-- What you are asked to do --
Work through the records below and copy every line that includes "will".

-- Stored data entries --
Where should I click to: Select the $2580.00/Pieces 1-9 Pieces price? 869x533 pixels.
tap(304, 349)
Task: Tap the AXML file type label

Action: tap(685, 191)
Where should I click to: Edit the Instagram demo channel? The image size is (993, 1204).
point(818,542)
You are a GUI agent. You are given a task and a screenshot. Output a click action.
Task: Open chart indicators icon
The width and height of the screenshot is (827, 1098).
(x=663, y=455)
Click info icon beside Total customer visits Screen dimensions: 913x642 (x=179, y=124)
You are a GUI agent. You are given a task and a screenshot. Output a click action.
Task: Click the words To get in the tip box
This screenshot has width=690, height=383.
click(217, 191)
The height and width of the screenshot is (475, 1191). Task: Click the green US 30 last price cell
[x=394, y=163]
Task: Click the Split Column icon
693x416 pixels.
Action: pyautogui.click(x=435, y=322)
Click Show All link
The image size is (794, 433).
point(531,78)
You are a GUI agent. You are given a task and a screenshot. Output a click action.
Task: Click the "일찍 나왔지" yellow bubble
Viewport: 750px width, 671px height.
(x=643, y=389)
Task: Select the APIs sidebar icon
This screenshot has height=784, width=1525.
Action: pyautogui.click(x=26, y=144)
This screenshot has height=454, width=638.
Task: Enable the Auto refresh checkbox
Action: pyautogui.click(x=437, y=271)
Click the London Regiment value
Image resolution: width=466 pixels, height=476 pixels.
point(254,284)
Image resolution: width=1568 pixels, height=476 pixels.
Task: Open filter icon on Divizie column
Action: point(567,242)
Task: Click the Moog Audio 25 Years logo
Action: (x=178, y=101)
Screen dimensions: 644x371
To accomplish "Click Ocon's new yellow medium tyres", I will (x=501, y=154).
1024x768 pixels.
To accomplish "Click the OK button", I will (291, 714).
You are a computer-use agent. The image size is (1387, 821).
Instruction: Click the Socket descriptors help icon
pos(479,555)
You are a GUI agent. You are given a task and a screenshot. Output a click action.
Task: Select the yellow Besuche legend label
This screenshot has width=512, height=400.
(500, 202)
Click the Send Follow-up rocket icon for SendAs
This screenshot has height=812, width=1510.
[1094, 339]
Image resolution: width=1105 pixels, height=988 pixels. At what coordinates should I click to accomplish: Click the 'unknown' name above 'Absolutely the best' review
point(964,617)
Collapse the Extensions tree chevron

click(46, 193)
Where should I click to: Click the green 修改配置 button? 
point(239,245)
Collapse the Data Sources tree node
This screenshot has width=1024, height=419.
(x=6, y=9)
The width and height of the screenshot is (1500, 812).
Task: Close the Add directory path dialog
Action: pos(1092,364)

-- Written answer --
To accomplish "Click Ocon's new yellow medium tyres", I will (x=501, y=154).
To accomplish "Click the OK button", I will (291, 714).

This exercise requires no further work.